Where in the records does the word "date" occur? Copy each line in which it does.
(Data extracts Opens)
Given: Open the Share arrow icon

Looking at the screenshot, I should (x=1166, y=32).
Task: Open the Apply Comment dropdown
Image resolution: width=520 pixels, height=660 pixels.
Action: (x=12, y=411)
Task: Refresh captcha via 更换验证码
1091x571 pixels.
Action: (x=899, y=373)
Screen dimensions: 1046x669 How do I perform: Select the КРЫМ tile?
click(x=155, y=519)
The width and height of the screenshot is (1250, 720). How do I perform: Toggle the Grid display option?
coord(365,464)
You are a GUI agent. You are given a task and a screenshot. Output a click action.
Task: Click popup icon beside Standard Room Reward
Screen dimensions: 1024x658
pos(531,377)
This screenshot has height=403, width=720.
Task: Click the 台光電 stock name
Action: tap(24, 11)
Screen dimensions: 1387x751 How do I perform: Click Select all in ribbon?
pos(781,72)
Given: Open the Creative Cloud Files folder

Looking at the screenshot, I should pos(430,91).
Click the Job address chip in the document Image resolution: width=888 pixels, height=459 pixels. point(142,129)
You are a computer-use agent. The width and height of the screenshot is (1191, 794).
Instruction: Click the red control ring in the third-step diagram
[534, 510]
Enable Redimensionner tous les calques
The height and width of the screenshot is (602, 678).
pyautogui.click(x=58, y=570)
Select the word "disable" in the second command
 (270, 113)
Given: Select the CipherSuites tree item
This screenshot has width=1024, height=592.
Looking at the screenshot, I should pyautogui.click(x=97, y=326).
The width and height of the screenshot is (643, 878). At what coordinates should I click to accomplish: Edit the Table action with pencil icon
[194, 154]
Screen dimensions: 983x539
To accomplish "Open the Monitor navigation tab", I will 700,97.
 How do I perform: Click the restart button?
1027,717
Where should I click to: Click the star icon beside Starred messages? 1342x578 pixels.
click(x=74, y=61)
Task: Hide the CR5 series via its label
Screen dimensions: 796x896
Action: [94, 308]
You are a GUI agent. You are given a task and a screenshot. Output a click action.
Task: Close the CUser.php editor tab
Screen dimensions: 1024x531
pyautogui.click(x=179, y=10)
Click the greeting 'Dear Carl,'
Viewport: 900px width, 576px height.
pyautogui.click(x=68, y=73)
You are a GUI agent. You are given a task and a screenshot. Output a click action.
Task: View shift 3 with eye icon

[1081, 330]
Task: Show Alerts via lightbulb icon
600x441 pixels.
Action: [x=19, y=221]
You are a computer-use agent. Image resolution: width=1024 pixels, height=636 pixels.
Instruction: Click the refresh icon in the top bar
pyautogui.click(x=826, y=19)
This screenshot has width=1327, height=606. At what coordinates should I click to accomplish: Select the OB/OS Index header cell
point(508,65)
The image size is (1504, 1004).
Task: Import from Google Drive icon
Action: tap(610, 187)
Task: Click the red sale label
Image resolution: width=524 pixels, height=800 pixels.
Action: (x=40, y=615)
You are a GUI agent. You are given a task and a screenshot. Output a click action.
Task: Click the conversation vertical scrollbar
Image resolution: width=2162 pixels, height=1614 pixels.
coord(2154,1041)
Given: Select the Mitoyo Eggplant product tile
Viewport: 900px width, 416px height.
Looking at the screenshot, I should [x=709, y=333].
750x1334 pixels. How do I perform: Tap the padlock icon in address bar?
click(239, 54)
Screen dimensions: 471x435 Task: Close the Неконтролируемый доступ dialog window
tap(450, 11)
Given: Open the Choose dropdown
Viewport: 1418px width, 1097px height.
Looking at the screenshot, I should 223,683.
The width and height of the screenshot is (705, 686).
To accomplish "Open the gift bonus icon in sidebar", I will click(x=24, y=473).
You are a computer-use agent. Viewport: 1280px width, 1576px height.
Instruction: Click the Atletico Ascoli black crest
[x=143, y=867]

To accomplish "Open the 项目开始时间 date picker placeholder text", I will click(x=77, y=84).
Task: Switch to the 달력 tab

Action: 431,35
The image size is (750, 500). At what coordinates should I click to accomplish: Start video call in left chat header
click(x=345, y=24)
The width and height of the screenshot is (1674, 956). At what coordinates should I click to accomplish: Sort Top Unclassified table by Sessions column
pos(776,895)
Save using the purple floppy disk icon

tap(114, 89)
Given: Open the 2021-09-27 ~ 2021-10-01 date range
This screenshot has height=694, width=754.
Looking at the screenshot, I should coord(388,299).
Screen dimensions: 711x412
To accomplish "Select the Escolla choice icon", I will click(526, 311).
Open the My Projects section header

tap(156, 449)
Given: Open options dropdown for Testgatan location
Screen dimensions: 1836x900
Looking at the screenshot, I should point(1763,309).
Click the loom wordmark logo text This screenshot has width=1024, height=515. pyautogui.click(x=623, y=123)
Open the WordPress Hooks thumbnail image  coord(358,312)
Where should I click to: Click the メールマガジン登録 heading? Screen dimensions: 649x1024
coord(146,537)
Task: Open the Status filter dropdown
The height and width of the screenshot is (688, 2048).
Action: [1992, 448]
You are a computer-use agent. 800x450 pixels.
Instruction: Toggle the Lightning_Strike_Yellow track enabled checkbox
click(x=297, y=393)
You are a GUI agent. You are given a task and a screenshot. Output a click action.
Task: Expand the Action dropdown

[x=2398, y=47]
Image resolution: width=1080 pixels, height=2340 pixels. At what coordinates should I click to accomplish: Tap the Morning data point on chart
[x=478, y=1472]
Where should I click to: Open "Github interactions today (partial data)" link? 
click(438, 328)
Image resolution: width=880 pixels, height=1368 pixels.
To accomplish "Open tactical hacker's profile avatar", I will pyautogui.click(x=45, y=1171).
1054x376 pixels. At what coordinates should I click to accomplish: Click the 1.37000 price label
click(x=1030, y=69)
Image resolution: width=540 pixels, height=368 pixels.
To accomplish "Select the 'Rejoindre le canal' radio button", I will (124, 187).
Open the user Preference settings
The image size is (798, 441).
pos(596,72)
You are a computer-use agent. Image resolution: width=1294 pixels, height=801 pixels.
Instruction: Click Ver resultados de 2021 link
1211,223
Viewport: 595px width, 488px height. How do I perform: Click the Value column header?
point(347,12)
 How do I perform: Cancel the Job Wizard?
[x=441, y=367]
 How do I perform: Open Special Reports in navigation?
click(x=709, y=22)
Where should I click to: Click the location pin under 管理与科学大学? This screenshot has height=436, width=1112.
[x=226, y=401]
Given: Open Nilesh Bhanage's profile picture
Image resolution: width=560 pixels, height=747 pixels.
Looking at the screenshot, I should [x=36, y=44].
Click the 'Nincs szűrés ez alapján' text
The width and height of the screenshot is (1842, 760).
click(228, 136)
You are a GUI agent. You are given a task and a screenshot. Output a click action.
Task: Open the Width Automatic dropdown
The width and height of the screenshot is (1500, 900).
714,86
(Data extracts Closes)
● **Finished task**:
To accomplish "Open the 项目开始时间 date picker placeholder text", I will click(x=77, y=84).
Given: Open the 2021-09-27 ~ 2021-10-01 date range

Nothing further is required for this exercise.